What to produce: Provide the data again in its entirety, exactly as given.

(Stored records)
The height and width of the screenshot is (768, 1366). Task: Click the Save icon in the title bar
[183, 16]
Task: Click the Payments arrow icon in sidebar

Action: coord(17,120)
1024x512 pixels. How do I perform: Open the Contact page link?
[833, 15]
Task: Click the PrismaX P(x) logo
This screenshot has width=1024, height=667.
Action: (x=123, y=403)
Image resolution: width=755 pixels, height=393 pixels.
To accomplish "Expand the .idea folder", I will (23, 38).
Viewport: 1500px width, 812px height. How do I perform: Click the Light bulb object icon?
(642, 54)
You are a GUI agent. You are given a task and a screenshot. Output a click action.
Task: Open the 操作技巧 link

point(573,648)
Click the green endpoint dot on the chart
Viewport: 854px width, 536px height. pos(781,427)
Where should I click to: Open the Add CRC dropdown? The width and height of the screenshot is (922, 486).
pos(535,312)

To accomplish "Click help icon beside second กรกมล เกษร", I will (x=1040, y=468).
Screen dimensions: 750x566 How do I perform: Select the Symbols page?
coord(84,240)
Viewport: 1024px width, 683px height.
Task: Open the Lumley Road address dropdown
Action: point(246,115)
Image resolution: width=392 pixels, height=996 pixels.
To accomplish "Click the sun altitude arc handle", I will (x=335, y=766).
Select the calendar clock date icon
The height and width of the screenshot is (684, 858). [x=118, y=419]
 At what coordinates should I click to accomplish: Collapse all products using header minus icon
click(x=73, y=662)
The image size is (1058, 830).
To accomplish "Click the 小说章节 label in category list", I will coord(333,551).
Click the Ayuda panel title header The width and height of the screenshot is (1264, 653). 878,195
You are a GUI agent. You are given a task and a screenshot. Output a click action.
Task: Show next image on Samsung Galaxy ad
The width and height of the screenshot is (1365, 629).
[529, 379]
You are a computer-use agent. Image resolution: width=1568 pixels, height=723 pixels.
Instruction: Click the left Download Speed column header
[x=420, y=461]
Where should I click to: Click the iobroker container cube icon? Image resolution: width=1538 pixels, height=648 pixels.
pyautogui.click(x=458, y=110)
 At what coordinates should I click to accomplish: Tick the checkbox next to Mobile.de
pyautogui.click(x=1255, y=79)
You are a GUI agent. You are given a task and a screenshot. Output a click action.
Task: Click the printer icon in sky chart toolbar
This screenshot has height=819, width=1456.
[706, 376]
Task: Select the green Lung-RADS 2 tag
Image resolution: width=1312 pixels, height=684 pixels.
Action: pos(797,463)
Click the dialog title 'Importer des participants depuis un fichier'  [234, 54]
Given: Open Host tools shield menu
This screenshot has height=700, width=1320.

Answer:
The height and width of the screenshot is (768, 1366). Task: Click the Save icon in the title bar
[183, 16]
Task: Click the Payments arrow icon in sidebar

Action: coord(17,120)
1024x512 pixels. How do I perform: Open the Contact page link?
[833, 15]
Task: Click the PrismaX P(x) logo
This screenshot has width=1024, height=667.
Action: (x=123, y=403)
Image resolution: width=755 pixels, height=393 pixels.
To accomplish "Expand the .idea folder", I will (23, 38).
Viewport: 1500px width, 812px height. How do I perform: Click the Light bulb object icon?
(642, 54)
You are a GUI agent. You are given a task and a screenshot. Output a click action.
Task: Open the 操作技巧 link

point(573,648)
Click the green endpoint dot on the chart
Viewport: 854px width, 536px height. pos(781,427)
Where should I click to: Open the Add CRC dropdown? The width and height of the screenshot is (922, 486).
pos(535,312)

To accomplish "Click help icon beside second กรกมล เกษร", I will (x=1040, y=468).
Screen dimensions: 750x566 How do I perform: Select the Symbols page?
coord(84,240)
Viewport: 1024px width, 683px height.
Task: Open the Lumley Road address dropdown
Action: point(246,115)
Image resolution: width=392 pixels, height=996 pixels.
To accomplish "Click the sun altitude arc handle", I will (x=335, y=766).
Select the calendar clock date icon
The height and width of the screenshot is (684, 858). [x=118, y=419]
 At what coordinates should I click to accomplish: Collapse all products using header minus icon
click(x=73, y=662)
The image size is (1058, 830).
To accomplish "Click the 小说章节 label in category list", I will coord(333,551).
Click the Ayuda panel title header The width and height of the screenshot is (1264, 653). 878,195
You are a GUI agent. You are given a task and a screenshot. Output a click action.
Task: Show next image on Samsung Galaxy ad
The width and height of the screenshot is (1365, 629).
[529, 379]
You are a computer-use agent. Image resolution: width=1568 pixels, height=723 pixels.
Instruction: Click the left Download Speed column header
[x=420, y=461]
Where should I click to: Click the iobroker container cube icon? Image resolution: width=1538 pixels, height=648 pixels.
pyautogui.click(x=458, y=110)
 At what coordinates should I click to accomplish: Tick the checkbox next to Mobile.de
pyautogui.click(x=1255, y=79)
You are a GUI agent. You are given a task and a screenshot. Output a click action.
Task: Click the printer icon in sky chart toolbar
This screenshot has height=819, width=1456.
[706, 376]
Task: Select the green Lung-RADS 2 tag
Image resolution: width=1312 pixels, height=684 pixels.
Action: pos(797,463)
Click the dialog title 'Importer des participants depuis un fichier'  [234, 54]
Given: Open Host tools shield menu
This screenshot has height=700, width=1320.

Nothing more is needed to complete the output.